Records for the exercise:
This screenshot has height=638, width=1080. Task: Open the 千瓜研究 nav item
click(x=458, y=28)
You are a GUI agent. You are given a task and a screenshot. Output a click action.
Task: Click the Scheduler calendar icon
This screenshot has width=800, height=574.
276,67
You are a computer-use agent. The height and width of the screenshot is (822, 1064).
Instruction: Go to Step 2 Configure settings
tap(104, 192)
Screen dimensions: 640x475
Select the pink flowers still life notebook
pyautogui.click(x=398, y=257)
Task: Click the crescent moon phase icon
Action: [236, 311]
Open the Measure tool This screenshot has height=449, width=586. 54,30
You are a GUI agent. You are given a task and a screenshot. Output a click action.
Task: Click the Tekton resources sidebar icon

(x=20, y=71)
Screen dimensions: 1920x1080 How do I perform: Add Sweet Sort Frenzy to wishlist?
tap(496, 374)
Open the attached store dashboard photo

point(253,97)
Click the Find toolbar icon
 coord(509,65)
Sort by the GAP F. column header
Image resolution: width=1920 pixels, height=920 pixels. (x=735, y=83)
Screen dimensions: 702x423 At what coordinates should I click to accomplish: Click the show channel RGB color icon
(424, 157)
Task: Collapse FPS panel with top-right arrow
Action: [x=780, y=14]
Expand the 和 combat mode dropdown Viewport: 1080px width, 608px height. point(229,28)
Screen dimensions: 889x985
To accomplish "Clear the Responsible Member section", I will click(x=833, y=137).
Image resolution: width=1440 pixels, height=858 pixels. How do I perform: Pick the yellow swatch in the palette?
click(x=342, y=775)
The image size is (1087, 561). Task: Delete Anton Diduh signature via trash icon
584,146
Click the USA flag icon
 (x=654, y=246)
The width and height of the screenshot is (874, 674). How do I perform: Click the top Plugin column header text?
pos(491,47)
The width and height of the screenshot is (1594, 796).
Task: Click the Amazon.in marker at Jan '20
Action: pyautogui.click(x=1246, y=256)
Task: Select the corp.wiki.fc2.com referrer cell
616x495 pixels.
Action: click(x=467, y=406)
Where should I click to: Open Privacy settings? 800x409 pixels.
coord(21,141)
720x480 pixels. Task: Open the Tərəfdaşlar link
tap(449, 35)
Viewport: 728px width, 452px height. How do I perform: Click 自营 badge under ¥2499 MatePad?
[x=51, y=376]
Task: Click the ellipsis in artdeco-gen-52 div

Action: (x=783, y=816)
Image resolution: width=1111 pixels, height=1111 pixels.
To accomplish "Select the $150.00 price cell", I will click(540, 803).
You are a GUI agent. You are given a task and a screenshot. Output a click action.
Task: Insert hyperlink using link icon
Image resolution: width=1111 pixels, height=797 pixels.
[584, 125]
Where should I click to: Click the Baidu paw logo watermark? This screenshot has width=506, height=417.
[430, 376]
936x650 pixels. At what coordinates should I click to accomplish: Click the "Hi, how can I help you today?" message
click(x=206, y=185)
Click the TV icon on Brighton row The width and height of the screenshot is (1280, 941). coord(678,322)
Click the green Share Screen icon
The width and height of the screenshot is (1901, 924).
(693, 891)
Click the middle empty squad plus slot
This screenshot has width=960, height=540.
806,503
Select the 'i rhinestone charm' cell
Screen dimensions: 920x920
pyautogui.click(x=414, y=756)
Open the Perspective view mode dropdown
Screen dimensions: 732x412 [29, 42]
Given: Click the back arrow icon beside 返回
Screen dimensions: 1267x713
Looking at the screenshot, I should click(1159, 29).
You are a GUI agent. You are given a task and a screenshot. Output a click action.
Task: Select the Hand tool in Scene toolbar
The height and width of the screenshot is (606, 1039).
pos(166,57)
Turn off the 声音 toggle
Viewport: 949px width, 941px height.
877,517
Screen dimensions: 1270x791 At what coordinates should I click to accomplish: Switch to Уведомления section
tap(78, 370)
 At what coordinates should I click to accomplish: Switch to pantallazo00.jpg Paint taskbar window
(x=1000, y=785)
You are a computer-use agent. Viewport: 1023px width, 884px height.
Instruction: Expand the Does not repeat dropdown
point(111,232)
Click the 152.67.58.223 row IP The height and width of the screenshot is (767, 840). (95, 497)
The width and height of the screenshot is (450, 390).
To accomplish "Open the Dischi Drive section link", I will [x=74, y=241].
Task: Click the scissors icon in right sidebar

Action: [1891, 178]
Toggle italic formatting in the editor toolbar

Work required:
Give every record again, exactly as it reads.

Exercise result:
This screenshot has height=638, width=1080. Task: Open the 千瓜研究 nav item
click(x=458, y=28)
You are a GUI agent. You are given a task and a screenshot. Output a click action.
Task: Click the Scheduler calendar icon
This screenshot has width=800, height=574.
276,67
You are a computer-use agent. The height and width of the screenshot is (822, 1064).
Instruction: Go to Step 2 Configure settings
tap(104, 192)
Screen dimensions: 640x475
Select the pink flowers still life notebook
pyautogui.click(x=398, y=257)
Task: Click the crescent moon phase icon
Action: [236, 311]
Open the Measure tool This screenshot has height=449, width=586. 54,30
You are a GUI agent. You are given a task and a screenshot. Output a click action.
Task: Click the Tekton resources sidebar icon

(x=20, y=71)
Screen dimensions: 1920x1080 How do I perform: Add Sweet Sort Frenzy to wishlist?
tap(496, 374)
Open the attached store dashboard photo

point(253,97)
Click the Find toolbar icon
 coord(509,65)
Sort by the GAP F. column header
Image resolution: width=1920 pixels, height=920 pixels. (x=735, y=83)
Screen dimensions: 702x423 At what coordinates should I click to accomplish: Click the show channel RGB color icon
(424, 157)
Task: Collapse FPS panel with top-right arrow
Action: [x=780, y=14]
Expand the 和 combat mode dropdown Viewport: 1080px width, 608px height. point(229,28)
Screen dimensions: 889x985
To accomplish "Clear the Responsible Member section", I will click(x=833, y=137).
Image resolution: width=1440 pixels, height=858 pixels. How do I perform: Pick the yellow swatch in the palette?
click(x=342, y=775)
The image size is (1087, 561). Task: Delete Anton Diduh signature via trash icon
584,146
Click the USA flag icon
 (x=654, y=246)
The width and height of the screenshot is (874, 674). How do I perform: Click the top Plugin column header text?
pos(491,47)
The width and height of the screenshot is (1594, 796).
Task: Click the Amazon.in marker at Jan '20
Action: pyautogui.click(x=1246, y=256)
Task: Select the corp.wiki.fc2.com referrer cell
616x495 pixels.
Action: click(x=467, y=406)
Where should I click to: Open Privacy settings? 800x409 pixels.
coord(21,141)
720x480 pixels. Task: Open the Tərəfdaşlar link
tap(449, 35)
Viewport: 728px width, 452px height. How do I perform: Click 自营 badge under ¥2499 MatePad?
[x=51, y=376]
Task: Click the ellipsis in artdeco-gen-52 div

Action: (x=783, y=816)
Image resolution: width=1111 pixels, height=1111 pixels.
To accomplish "Select the $150.00 price cell", I will click(540, 803).
You are a GUI agent. You are given a task and a screenshot. Output a click action.
Task: Insert hyperlink using link icon
Image resolution: width=1111 pixels, height=797 pixels.
[584, 125]
Where should I click to: Click the Baidu paw logo watermark? This screenshot has width=506, height=417.
[430, 376]
936x650 pixels. At what coordinates should I click to accomplish: Click the "Hi, how can I help you today?" message
click(x=206, y=185)
Click the TV icon on Brighton row The width and height of the screenshot is (1280, 941). coord(678,322)
Click the green Share Screen icon
The width and height of the screenshot is (1901, 924).
(693, 891)
Click the middle empty squad plus slot
This screenshot has width=960, height=540.
806,503
Select the 'i rhinestone charm' cell
Screen dimensions: 920x920
pyautogui.click(x=414, y=756)
Open the Perspective view mode dropdown
Screen dimensions: 732x412 [29, 42]
Given: Click the back arrow icon beside 返回
Screen dimensions: 1267x713
Looking at the screenshot, I should click(1159, 29).
You are a GUI agent. You are given a task and a screenshot. Output a click action.
Task: Select the Hand tool in Scene toolbar
The height and width of the screenshot is (606, 1039).
pos(166,57)
Turn off the 声音 toggle
Viewport: 949px width, 941px height.
877,517
Screen dimensions: 1270x791 At what coordinates should I click to accomplish: Switch to Уведомления section
tap(78, 370)
 At what coordinates should I click to accomplish: Switch to pantallazo00.jpg Paint taskbar window
(x=1000, y=785)
You are a computer-use agent. Viewport: 1023px width, 884px height.
Instruction: Expand the Does not repeat dropdown
point(111,232)
Click the 152.67.58.223 row IP The height and width of the screenshot is (767, 840). (95, 497)
The width and height of the screenshot is (450, 390).
To accomplish "Open the Dischi Drive section link", I will [x=74, y=241].
Task: Click the scissors icon in right sidebar

Action: [1891, 178]
Toggle italic formatting in the editor toolbar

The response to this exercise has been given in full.